Segment Start: Task material

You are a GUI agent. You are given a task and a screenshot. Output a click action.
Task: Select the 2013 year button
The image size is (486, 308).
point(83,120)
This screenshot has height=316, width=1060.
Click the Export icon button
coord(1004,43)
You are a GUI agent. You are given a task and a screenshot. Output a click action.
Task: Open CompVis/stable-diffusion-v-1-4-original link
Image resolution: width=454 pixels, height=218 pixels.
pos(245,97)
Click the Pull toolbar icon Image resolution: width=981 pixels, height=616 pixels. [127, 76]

Segment End: Task material
Segment Start: Task material

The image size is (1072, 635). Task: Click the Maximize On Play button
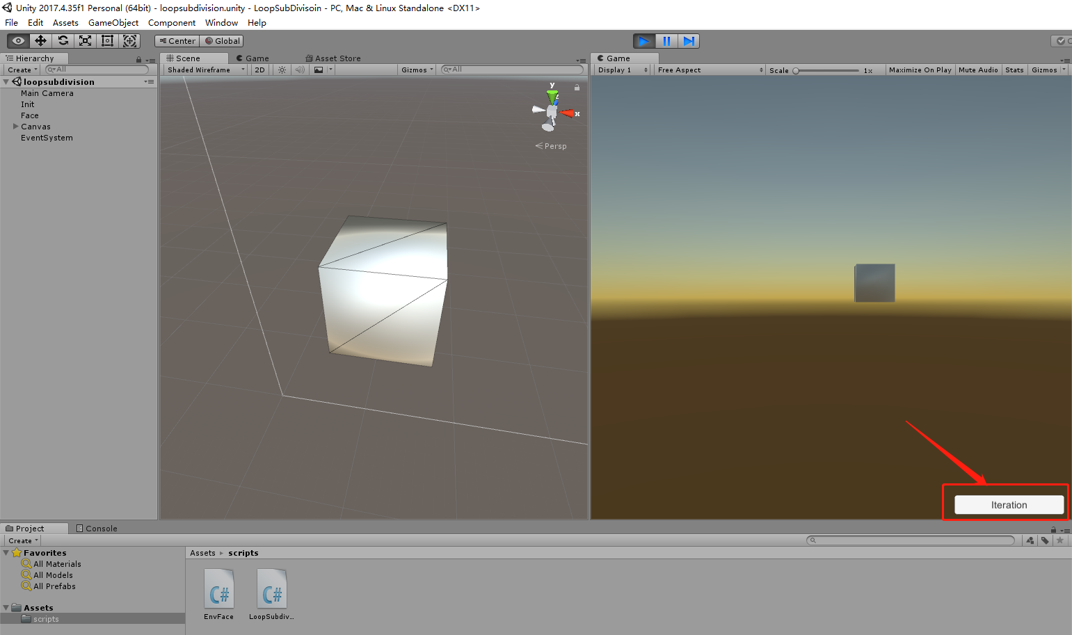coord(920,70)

Segment End: Task material
Segment Start: Task material

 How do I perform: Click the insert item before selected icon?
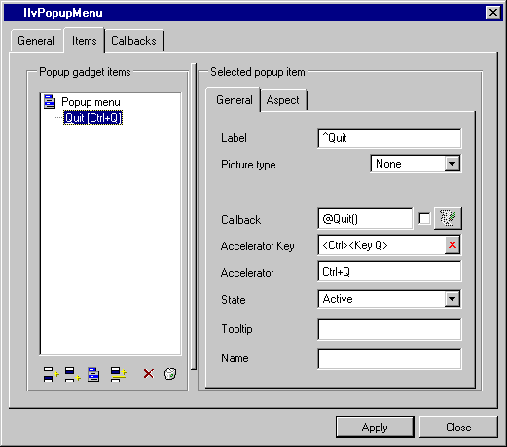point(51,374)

Segment End: Task material

> Instructions for the task: All lines in the listing above between the line with "Task: Select the 2013 year button" and the line with "Task: Open CompVis/stable-diffusion-v-1-4-original", inclusive, should be set down exactly, and no line outside that range.

> Response to the task:
Task: Select the 2013 year button
The image size is (486, 308).
point(83,120)
This screenshot has height=316, width=1060.
Click the Export icon button
coord(1004,43)
You are a GUI agent. You are given a task and a screenshot. Output a click action.
Task: Open CompVis/stable-diffusion-v-1-4-original link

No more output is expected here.